WHAT TO PRODUCE → Return the whole listing exactly, omitting the pictures.

DATASET RECORDS →
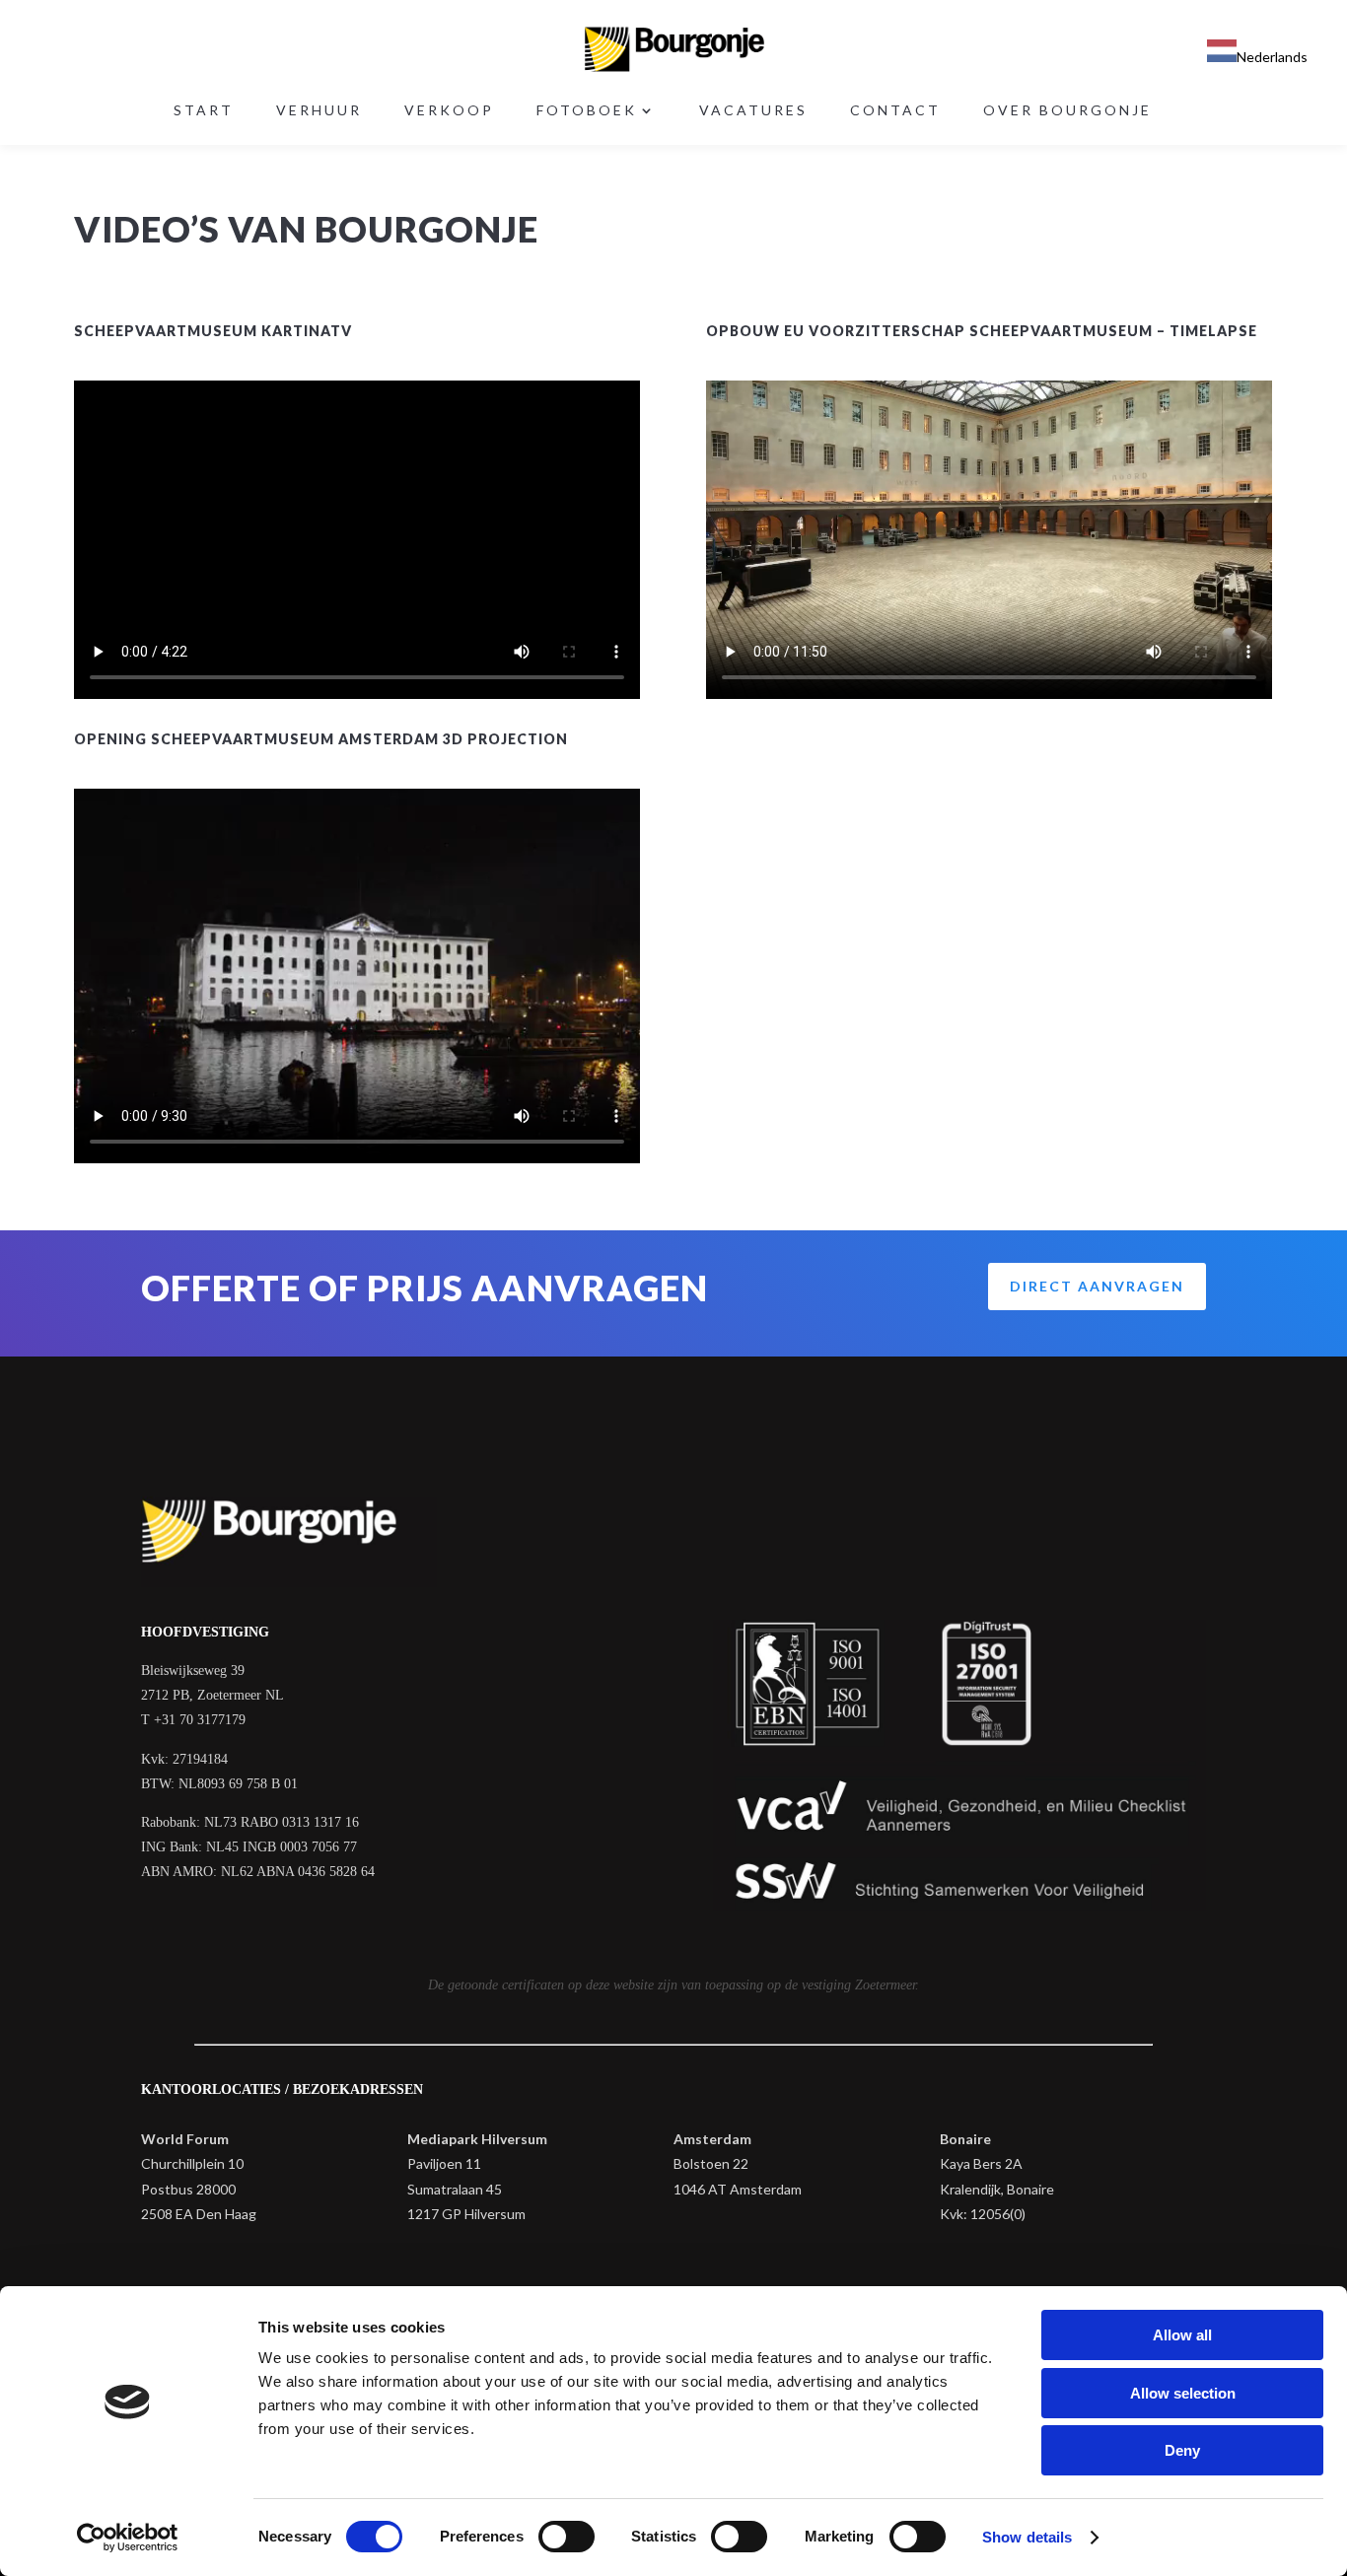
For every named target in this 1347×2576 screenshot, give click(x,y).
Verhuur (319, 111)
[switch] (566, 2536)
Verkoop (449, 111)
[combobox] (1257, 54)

FINISHED EXERCISE →
For every named target in this 1347×2576 screenshot, give click(x,y).
Verhuur (319, 111)
[switch] (566, 2536)
Verkoop (449, 111)
[combobox] (1257, 54)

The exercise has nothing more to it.